The spacewalk is scheduled to begin Thursday at 5:50 p.m. Eastern time and to take six hours.

On Monday, it appeared that the walk would be delayed because of what Michael T. Suffredini, NASA international space station manager for integration and operations, called a "negotiation" with Russian officials over the in-kind compensation Russia will receive for the use of its equipment.

The 1998 memorandum of understanding signed between the United States and Russia established a barter arrangement for services provided for the space station by each nation. "We negotiate what we barter for the services," Suffredini said. "We try to balance out our contributions."

On Monday, Russian officials insisted that the in-kind compensation be agreed upon before the spacewalk goes forward, prompting NASA to announce that the spacewalk would be delayed for a day. However, Suffredini said at yesterday's news conference that the Russians had reconsidered and have agreed to proceed and "wrap up negotiations whenever we wrap up negotiations."

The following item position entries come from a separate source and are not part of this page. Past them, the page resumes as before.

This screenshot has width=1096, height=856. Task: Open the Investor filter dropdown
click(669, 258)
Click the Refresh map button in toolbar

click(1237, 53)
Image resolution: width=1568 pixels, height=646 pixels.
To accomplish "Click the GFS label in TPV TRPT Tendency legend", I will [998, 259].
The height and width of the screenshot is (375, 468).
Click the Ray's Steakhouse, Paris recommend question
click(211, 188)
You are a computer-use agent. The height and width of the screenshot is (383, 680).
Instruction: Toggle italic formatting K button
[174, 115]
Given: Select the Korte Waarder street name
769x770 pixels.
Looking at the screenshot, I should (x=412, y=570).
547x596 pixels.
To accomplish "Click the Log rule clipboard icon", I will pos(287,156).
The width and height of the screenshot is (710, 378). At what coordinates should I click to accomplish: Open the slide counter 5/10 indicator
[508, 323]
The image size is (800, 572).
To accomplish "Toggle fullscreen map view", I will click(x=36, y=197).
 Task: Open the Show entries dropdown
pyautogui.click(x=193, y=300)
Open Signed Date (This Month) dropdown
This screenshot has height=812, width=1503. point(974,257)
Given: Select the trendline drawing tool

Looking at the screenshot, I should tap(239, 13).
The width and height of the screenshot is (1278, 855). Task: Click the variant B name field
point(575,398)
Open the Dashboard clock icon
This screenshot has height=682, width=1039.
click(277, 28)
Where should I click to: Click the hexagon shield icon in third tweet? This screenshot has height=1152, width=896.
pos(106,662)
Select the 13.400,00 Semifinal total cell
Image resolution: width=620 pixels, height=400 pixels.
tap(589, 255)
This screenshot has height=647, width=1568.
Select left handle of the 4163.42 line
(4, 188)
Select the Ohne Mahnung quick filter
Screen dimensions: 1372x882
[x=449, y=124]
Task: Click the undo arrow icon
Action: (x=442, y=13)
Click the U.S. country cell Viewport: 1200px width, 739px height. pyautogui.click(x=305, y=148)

Complications in the planned spacewalk arose last month, when cooling systems in U.S. spacesuits also malfunctioned, rendering them unusable, and forcing Padalka and Fincke to revert to the Russian suits and the Russian airlock. That will require them to make a 45-minute transit across the Russian side of the station to reach the repair site.

The crippled circuit breaker is in a box about the size of a telephone book. It will be swapped out with another breaker box. If the gate protecting the breakers cannot be opened, the two astronauts will switch a cable to connect the affected gyroscope to a different circuit breaker.